━━━━━ TEXT SHOWN

To do this, the team developed a front-end innovation assessment tool that is based on 3 guiding principles:

  1. Start from Ashland’s core chemistry, and identify new markets that could readily leverage its core products by creating fully-differentiated new solutions.
  2. After the team determines that its core chemistries are adaptable into the new market, the sales team begins to form strategic partnerships with major customers in the new market.  This team is joined by marketing and R&D to uncover more unmet needs and begin to work with external resources, such as subject-matter experts, to define a second generation of new product ideas.  Because of this input, the team now has clarity around which problems need solving and why Ashland’s chemistry and scientific know-how is the best partner for solving customer needs. This process builds a full pipeline of new product solutions and positions the company as a strategic innovation partner to the customer.
  3. In the third step, the Ashland team builds a preliminary business case to show the long-term financial opportunity and required investment to build out the full platform of ideas, first to third generations.

━━━━━━━━━━

_ACTIONS TO TAKE_
• A. From the text on Ashland's innovation assessment tool, list each team, function, or outside resource that the second principle names as taking part in the work.
• B. Write the passage that follows the text on Ashland's innovation assessment tool, starting right after its last sentence.

━━━━━ RAW DATA

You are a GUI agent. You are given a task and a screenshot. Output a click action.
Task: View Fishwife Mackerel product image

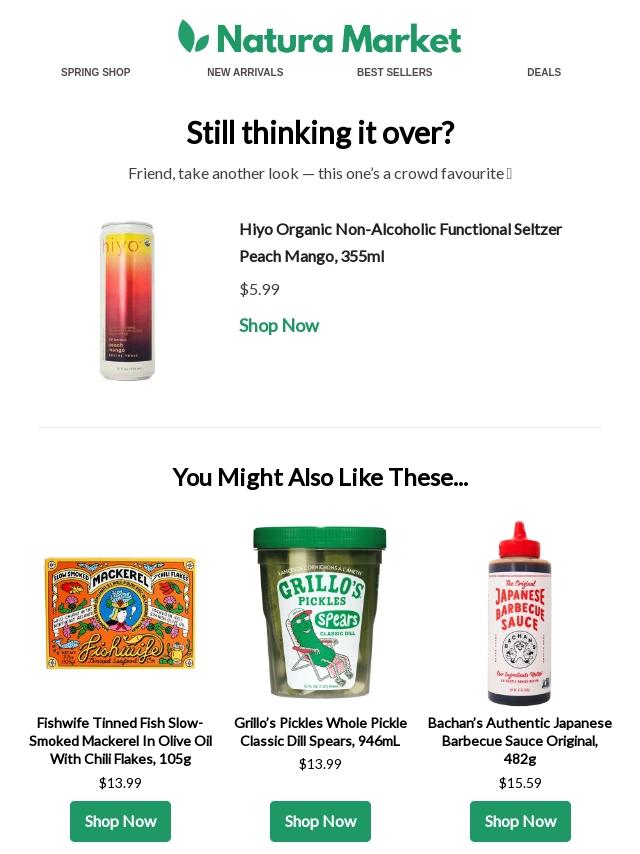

━━━━━━━━━━

_OUTPUTS IN ORDER_
• A.
- The sales team
- Marketing
- R&D
- External resources, such as subject-matter experts

• B.
These guiding principles form the foundation of Ashland’s Breakthrough Innovation process.  The big ideas enter their stage-gate process after the initial business case has been approved by management, as explained by Nancy Shea, VP Global Innovation and Marketing:

“We use a disciplined front-end innovation process to identify the right opportunity and define how our current products link to the new market opportunity.  To build the second and third generations of new products for this new market place, we work with expert networks to help us better understand the market and develop truly differentiated solutions.  It is important to work closely  with customers early in the innovation process so they can evaluate our capabilities and decide if we should be their partner.  Finally, we build the preliminary business case that outlines the size of the opportunity by each generation, the estimated return on investment and the level of resources required to produce the new products over the long term.”

Successful Breakthrough Innovation front-end processes start with building an understanding of the core products or services and how to leverage into new growth opportunities.  The inclusion of external experts help further vet the problem and can prevent the team from moving in the wrong direction.  Finally, building a multi-generational innovation platform gives your customers a longer-term vision of your innovation plans.